The chain of more than 6,000 restaurants in the United States has been an official NBA sponsor since 2009. This year, Taco Bell and the NBA will integrate their social media channels to build excitement for league games.
“We’re really trying to become a lifestyle brand, and there’s no sport like the NBA that is so influential on lifestyle,” said Chris Brandt, chief marketing officer for Irvine, Calif.-based Taco Bell. “It influences music and fashion, and it’s the No. 1 sports property talked about on social media. To the extent we can amplify those conversations with some Taco Bell stories, it’s a perfect fit for us.”
Once again, Taco Bell’s commercials and branding will be featured prominently in games broadcast on TV, for the NBA as well as the WNBA and the NBA D-League. The brand also will be an associate sponsor of the NBA All-Star Jam session and the title sponsor of All-Star Weekend’s Taco Bell Skills Challenge. As part of that event, Taco Bell and NBA Cares, the league’s charitable association, will award college scholarships through the Taco Bell Foundation for Teens.
The new digital program is designed to reinforce Taco Bell’s exposure from the TV broadcasts, Brandt said. In particular, the viewers targeted by Taco Bell’s increased social media video presence would be Millennial consumers, who have a habit of using another screen like a smartphone or laptop computer while watching games, he added.
“We don’t have a TV plan; we have a video plan,” he said. “Viewers aren’t necessarily watching things just on TV. It’s imperative that brands aren’t on just one screen, but across all of them. It’s a subtle change, but a meaningful one.”
Taco Bell is still “working through the machinations” of how it will integrate its brand presence on social media with the buzzer beaters in NBA games, whether through hash tags or edited videos, Brand said.
“We’re trying to take that excitement and connect it to ‘Live Más,’ and that could even mean a missed shot at the buzzer,” he said. “A ‘Live Más moment’ is about going for the win and not the tie, about the effort and not the achievement. We’ve done those ‘Live Más moments’ with our tie-in on ESPN, and we think it’ll carry over nicely to the NBA.”
Though the NBA has diversified its media platforms across its own NBA TV cable channel, ESPN, TNT, TBS and YouTube, Taco Bell does not worry about any dilution of reach for basketball viewers, Brandt said.
“It’s really the ‘power of and’ with that,” he said. “Millennials already have this habit of tweeting or using another screen while they’re watching basketball, and we’re trying to amplify that. We’re not asking them to do anything more than what they’re already doing.

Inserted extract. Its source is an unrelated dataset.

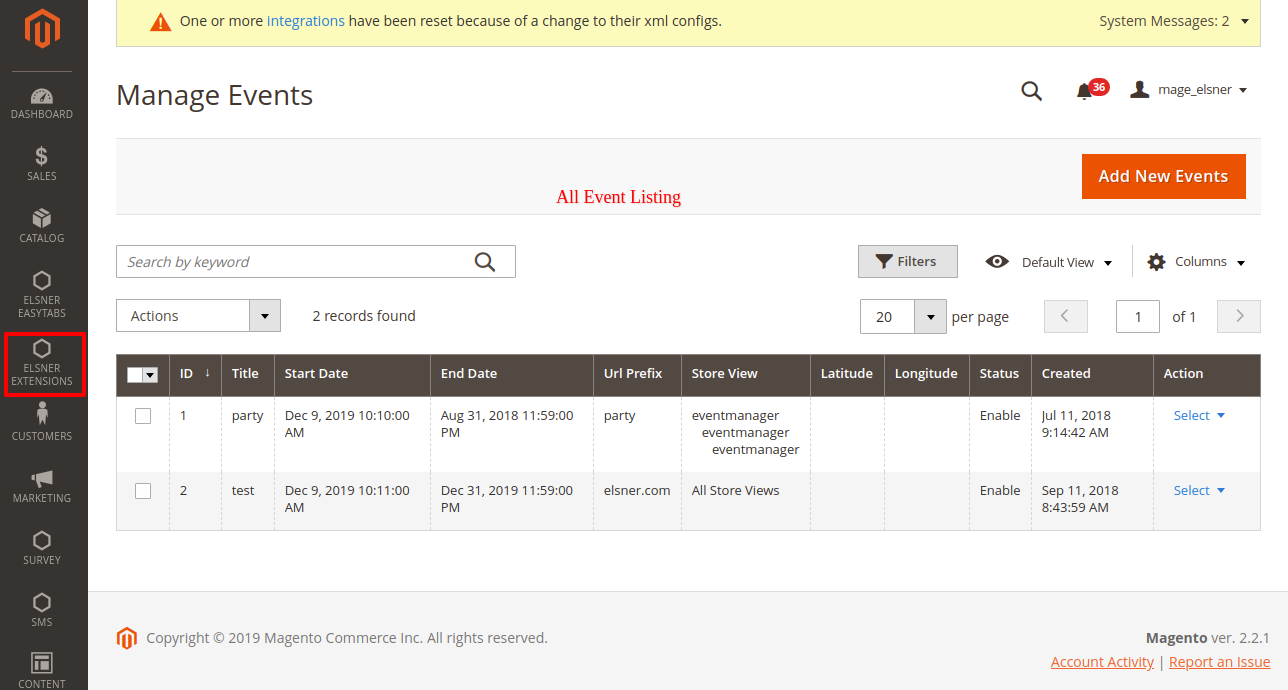Open the Default View dropdown
The image size is (1288, 690).
coord(1049,262)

“If you as a brand enhance what you’re doing online,” he continued, “especially in social media where those consumers are anyway, it creates a much richer experience for them, which leads to a better identification with the brand.”

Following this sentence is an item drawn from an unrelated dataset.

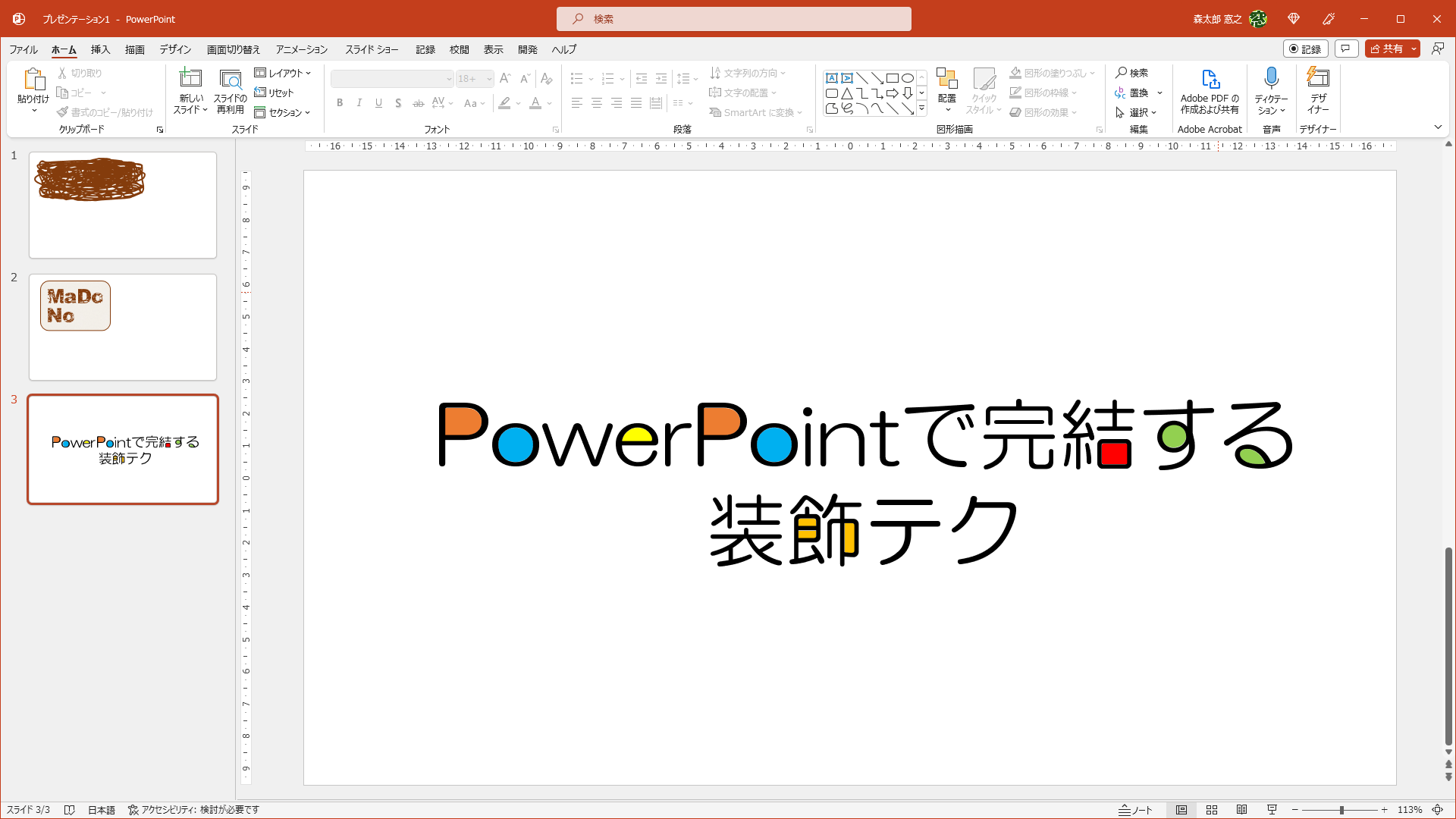Viewport: 1456px width, 819px height.
Task: Select the oval shape tool
Action: click(x=908, y=78)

During its previous four seasons as an NBA sponsor, Taco Bell has executed several basketball-related promotions, including the NBA Five Buck Box meal and the “Driving Better Choices” program for fitness in 2010. Last season, the chain introduced the NBA Big Box during the 2013 Conference Finals, and packaging for the meal featured 42 NBA players, along with customized NBA content accessed through QR codes.
Taco Bell is a division of Louisville, Ky.-based Yum! Brands Inc.